The fact is the US aims to control the region, once they are finished with Iraq they will leave mot of their troops there so the oil in question if not just Iraq's Oil rather the whole Oil of all the Gulf Region, this is the real reason.

And do you really think that the people in the middle east are seeing the US as the good guys risking their lives just to free them from their dictator?

Besides if the US really only wants to get rid of Saddam don't tell me that in 12 Years the CIA and FBI were never able to liquidate him! This is ridiculous

Rgds
Amir


User currently offlineMD-11 forever From , joined Dec 1969, posts, RR:
Reply 13, posted (11 years 4 months 2 weeks 23 hours ago) and read 827 times:

...and the US doen't know any better thing to do than distabilize the whole UN!!

"- a dictator in power who has not disarmed and has not fully lived up to UN Res. 1441."

In all the various other threads you can find the numbers of resolutions an ally of the US doesn't obey and is not threathened to be bombed to democracy.... also it has been mentioned before that Saddam, as were the Taliban, once was Uncle Sam's friend and got weapon aid..... Ironic, isn't it?

- A military force in place which has forced some concessions from Saddam, but which becomes useless after April due to weather, and loses its effect as an incentive.

If time is so important, why don't the US put more effort into convince the doubting majority of the world that they really have evidence!

- Sanctions that continue to kill 15000 people per month.

As in another thread stated, the US have NO intention to lift the sanctions at all. not in the past and not now.

- A stalemated UN that can't get their thumbs out until the military threat is no longer a threat"

So you favour to rush in, and find out that indeed he had WMD the hard way??? Not very intelligent!
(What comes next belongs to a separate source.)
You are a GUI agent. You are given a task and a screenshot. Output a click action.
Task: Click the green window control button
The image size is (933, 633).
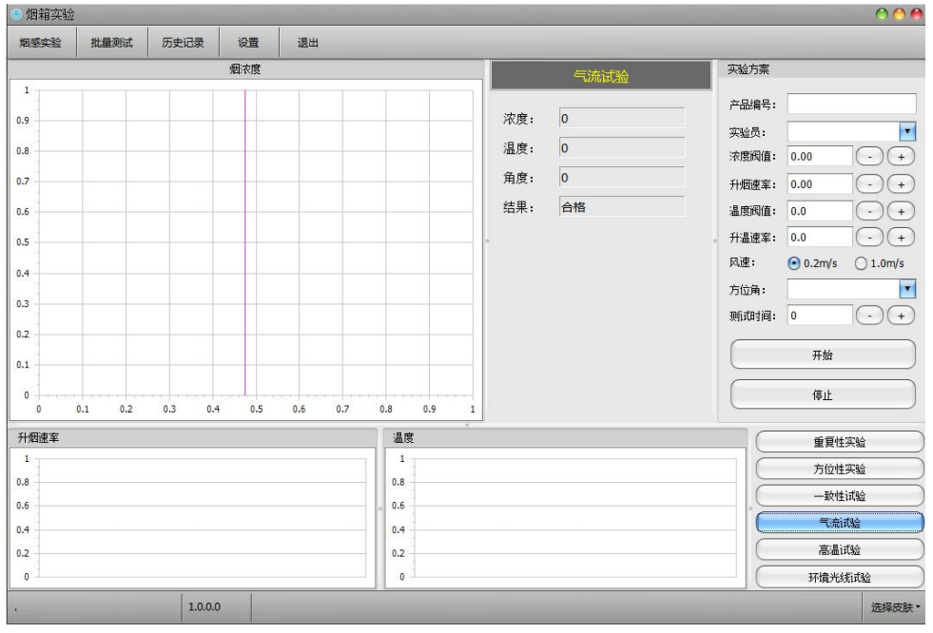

And, at least UN should handle the issues and concerns of the large majority (I remember that there was a public UN session about this issue, and if memory serves me right, the majority was against a fast war!).

Cheers, Thomas


User currently offlineAmir From Syria, joined Dec 1999, 1254 posts, RR: 12
Reply 14, posted (11 years 4 months 2 weeks 23 hours ago) and read 820 times:

Charles;

since you are so keen to free the poeple from dictatorships that don't comply with UN resolutions then ask the army to pass by the west bank and the Gaza strip to free the people which have beein subject to dictatorship since ages!

Paying moeny to Israel and attacking Iraq on the other hand, what a moral....

Rgds
Amir


User currently offlineCfalk From , joined Dec 1969, posts, RR:
Reply 15, posted (11 years 4 months 2 weeks 23 hours ago) and read 819 times:

Amir,

I would agree entirely, if at the same time you would authorize the capture and prosecution of the Palestinian terrorists. And the ruthless crushing of their movement after the settlements have been disbanded.